The most significant discovery wasn't the code itself — it was 44 feature flags for capabilities that are fully built but not shipped. Compiled code sitting behind flags that get stripped from the public build. A roadmap Anthropic never meant to publish.
The overlap
We've been building a sovereign personal AI system called KAI on an NVIDIA DGX Spark since January 2026. When we read the leaked source, we found that Anthropic arrived at the same architecture — independently, from the opposite direction.
| Claude Code (leaked) | KAI / Intern (ours) | Status |
|---|---|---|
| KAIROS — always-on daemon mode | Phase C Ambient Mode — wake word + state machine | Live |
| autoDream — background memory consolidation | L7 Reflection Stream — persona coherence scoring | Live |
| Coordinator Mode — multi-agent parallel | Intern → Claude Code escalation bridge | Live |
| VOICE_MODE — push-to-talk (feature flag) | Full streaming voice pipeline with barge-in | Live |
| 40+ tool registry | Web search, tool classifier, memory retrieval | Live |
| Memory across sessions | RLM recursive memory with category-aware retrieval | Live |
| Frustration regex detection | Hallucination guardrails + persona drift detection | Live |
| ULTRAPLAN — offload to Opus 30min | Executive lane — deep LLM with expanded context | Live |
Why it matters
This isn't about who built it first. It's about convergent evolution confirming that the industry has found the shape of the solution. Always-on daemon mode, background memory consolidation, multi-agent orchestration, voice interfaces, autonomous ticket execution — these aren't product features. They're the physics of the problem.
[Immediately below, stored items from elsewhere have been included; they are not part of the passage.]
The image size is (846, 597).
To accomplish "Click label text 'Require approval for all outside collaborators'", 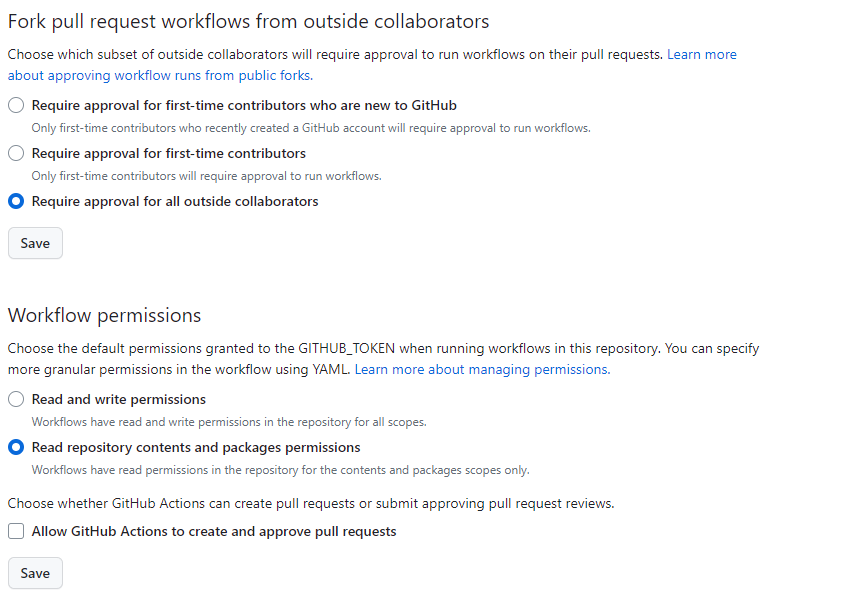I will (175, 201).
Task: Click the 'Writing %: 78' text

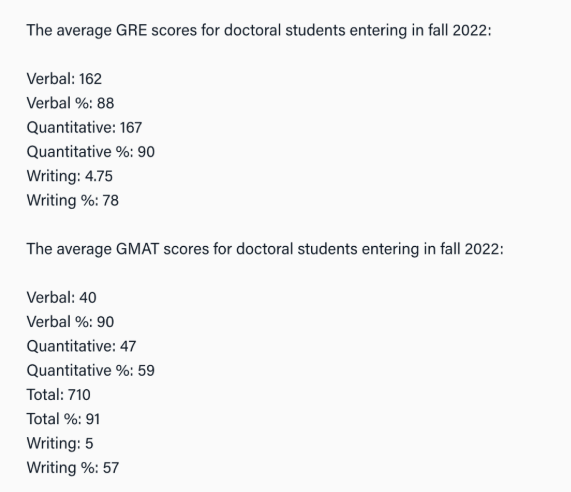Action: (72, 201)
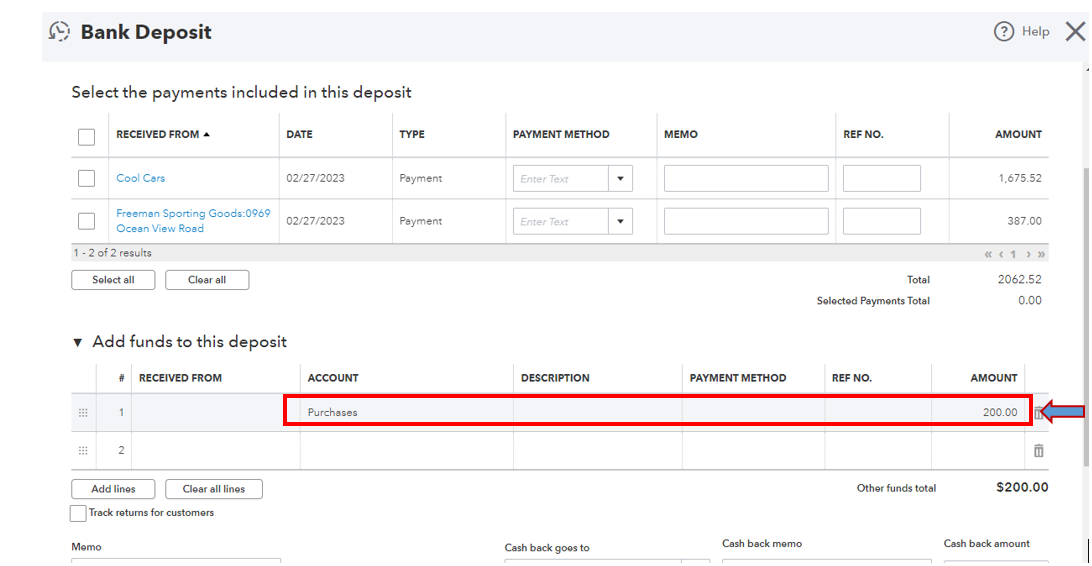The width and height of the screenshot is (1092, 566).
Task: Click the Help question mark icon
Action: click(x=1003, y=32)
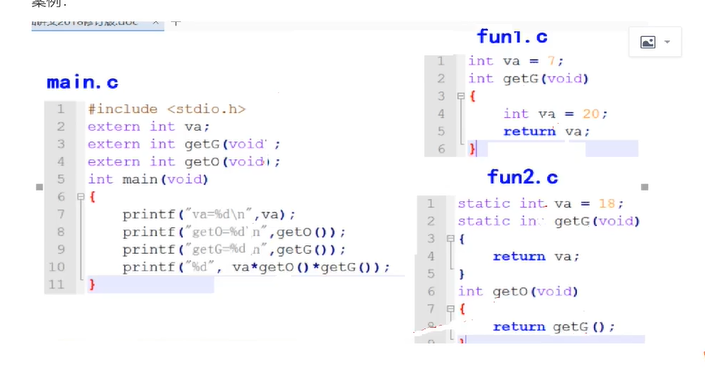705x372 pixels.
Task: Click the main.c heading
Action: coord(82,82)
The divergence is in the ownership model. Anthropic built KAIROS as a feature of their $2.5B/year cloud product. It requires their API, their pricing, their permission. Your code travels through their servers. They built anti-distillation mechanisms to prevent you from learning how it works.
We built the same architecture on a DGX Spark in a house in Delaware. It uses open-source models. The code never leaves the machine. The entire system runs over Tailscale. No cloud dependency. No API bills. No permission required.
What we're releasing
Internis the autonomous dev agent extracted from KAI. It's the sovereign alternative to what Anthropic built behind KAIROS. Drop a ticket in a directory. Intern plans the edit using your local LLM, executes it, runs verification, and git commits. Failed tickets escalate. The backlog refills by scanning your codebase.
It's been running in production since March 2026 — 64+ tickets executed, 120+ tests written, zero human intervention. Works with vLLM, Ollama, OpenAI, or any OpenAI-compatible endpoint. MIT licensed.
The thesis
Anthropic is building KAIROS as a feature of Claude Code. Apple is building intelligence as a feature of iPhone. Google is building Gemini as a feature of Search.
We're building Uniform— a sovereign personal AI operating system where you own the compute, the memory, the identity, and the voice. The moat isn't the code. Anyone can read the leaked source. The moat is sovereignty.